Disembodied hands touch the avatar’s shoulders.
Next Mueller calls 911, and then pushes the button that delivers naloxone, the life-saving medication that can revive someone from an opioid overdose. A nasal spray pump floats down to the avatar’s nose.
“Opioid Rescue” was created by WISER researchers and WyzLink, a Seattle-based VR firm. The aim is to teach people to act quickly and not panic during an overdose.
Permanent brain injury can set in within minutes of an overdose, too long a wait for emergency medical technicians to arrive.
“You’ve practiced it,” said emergency medicine doctor Michael Lynch, a contributor to the game. “So, the next time you do it, it will be much easier and take away a lot of the mystery.”
In 2017, more than 735 people in Allegheny County fatally overdosed, making it the fourth record-breaking year in a row for this kind of death.
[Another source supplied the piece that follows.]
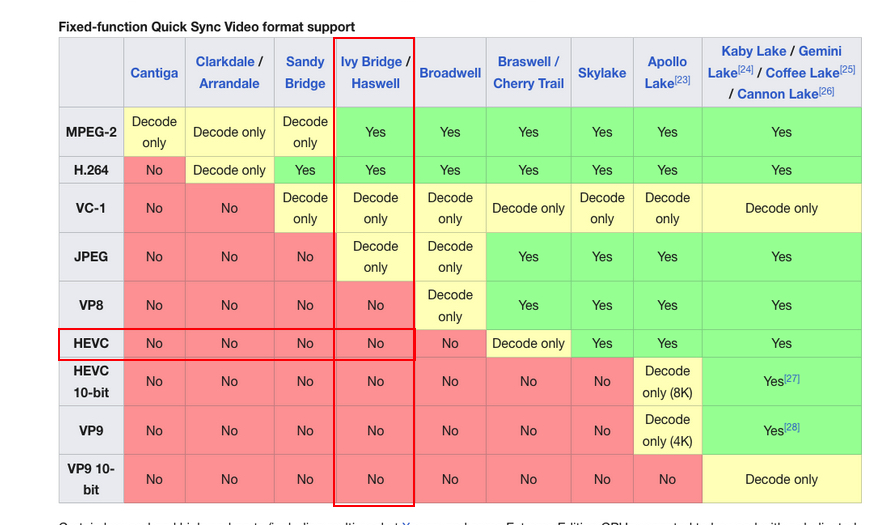Viewport: 894px width, 525px height.
Task: Click footnote 27 in HEVC 10-bit row
Action: coord(792,378)
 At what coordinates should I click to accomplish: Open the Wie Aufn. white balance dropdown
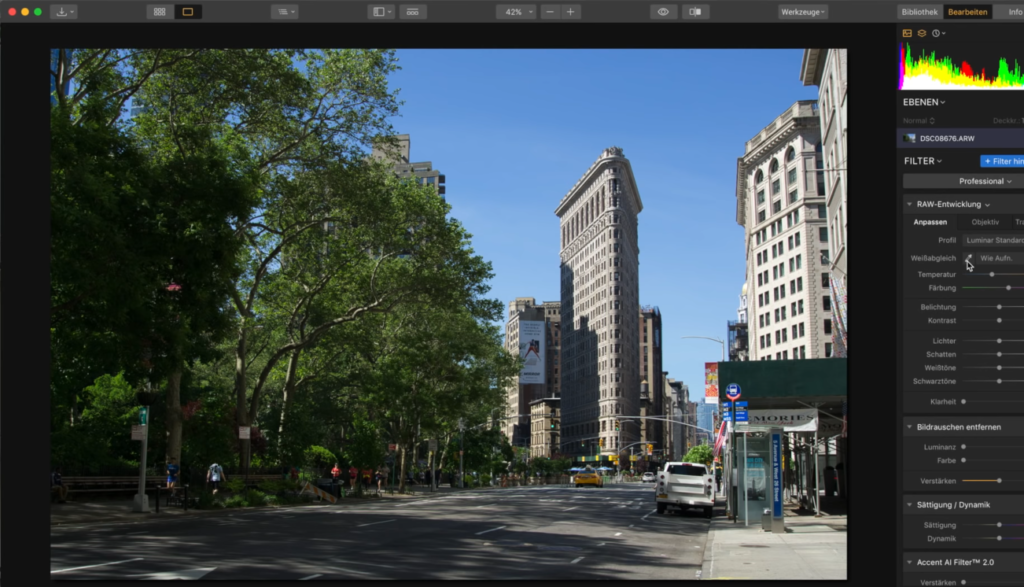[x=999, y=258]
Public health workers have been pushing lay people to learn how to use naloxone as a preventative measure.
“Whenever we discharge patients with the naloxone, we always have a conversation with family members or concerned significant others,” said UPMC psychiatrist Antoine Douaihy, another contributor. “You want them to be there and available in case thier loved one ends up overdosing.”
Eventually researchers would like to take the simulation into the community, to places like libraries, the YMCA, the public health clinics and high school classrooms.
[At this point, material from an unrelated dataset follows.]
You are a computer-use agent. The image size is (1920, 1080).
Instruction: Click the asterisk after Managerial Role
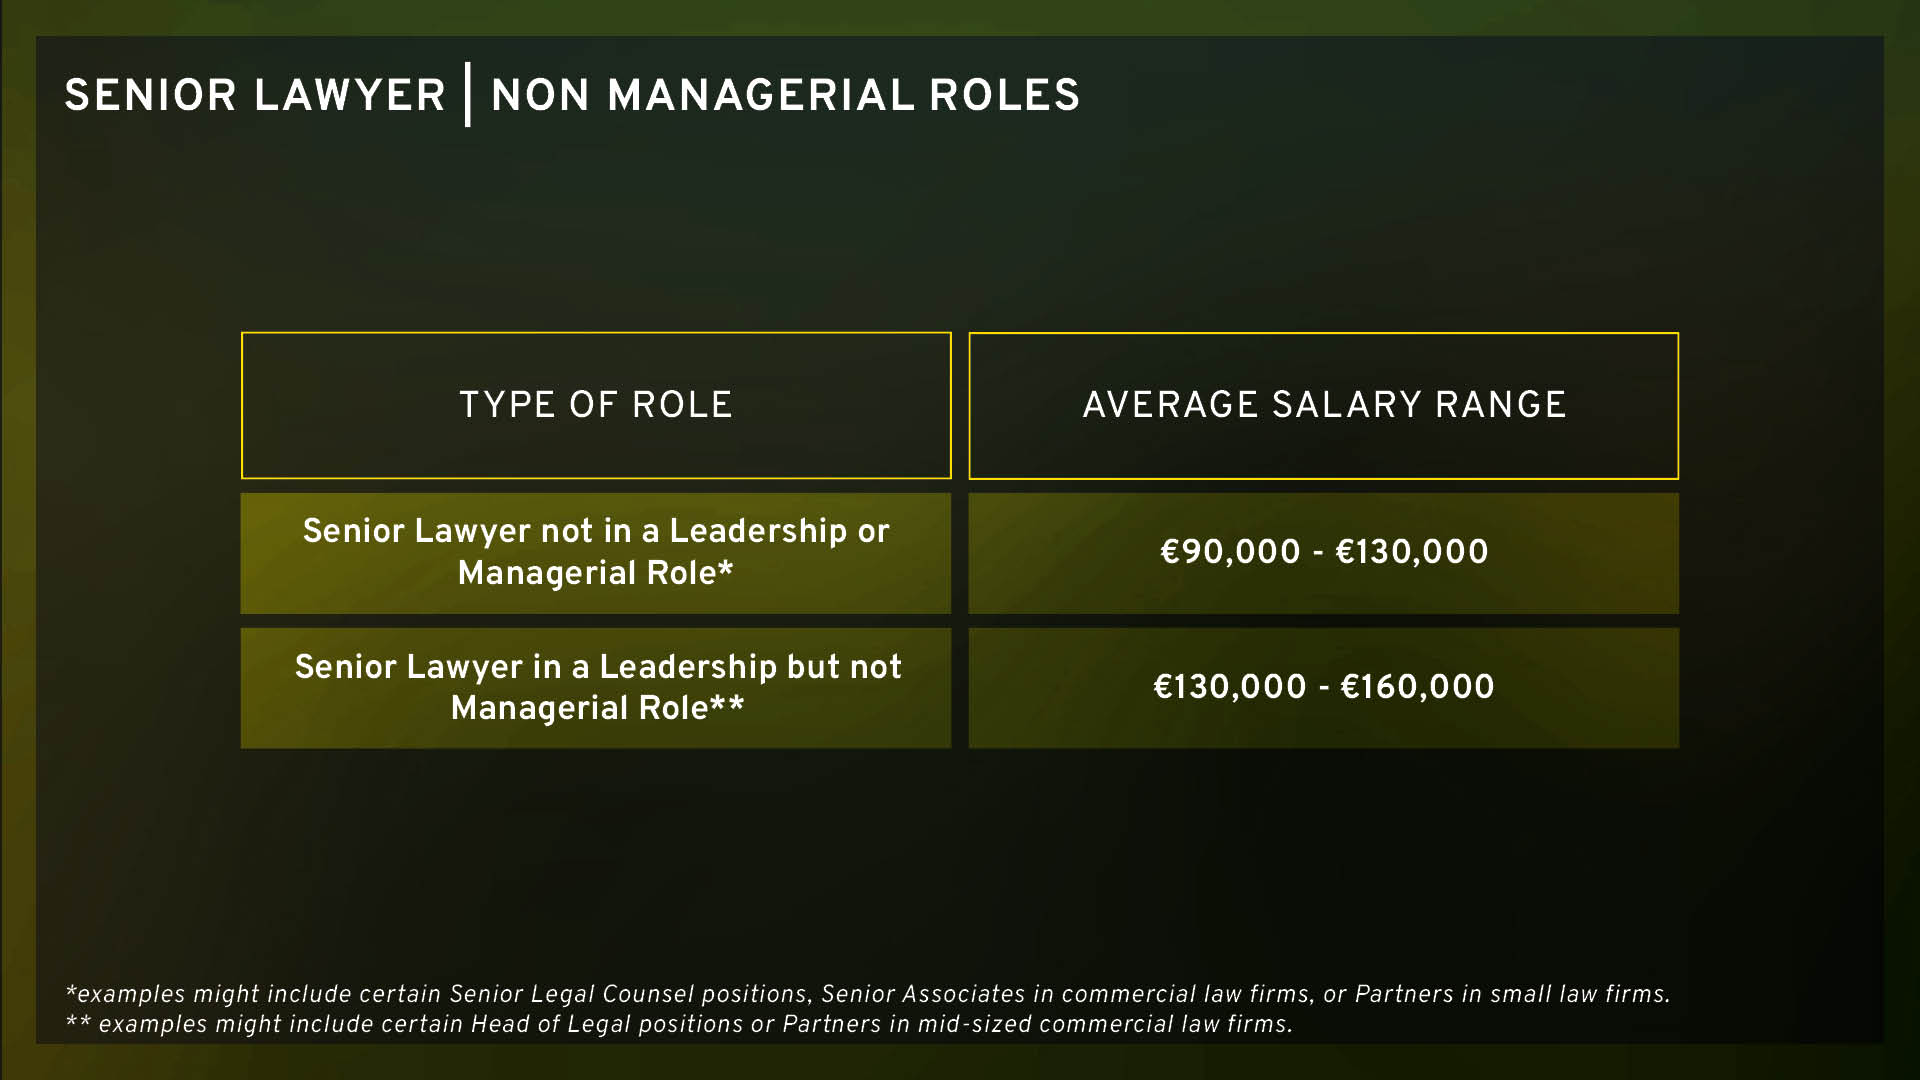726,568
“[People] can practice it on their own, in their own time and their own space, and get feedback that's individualized immediately afterwards,” said anesthesiologist Bill McIvor, the project’s lead researcher.
In the next couple years McIvor said he’d like to eventually include haptics, or tactile sensations, so users can practice administering the medication.
WESA recieves funding from the University of Pittsburgh.
Editor's Note: An earlier version of this story misidentified the location of WyzLink.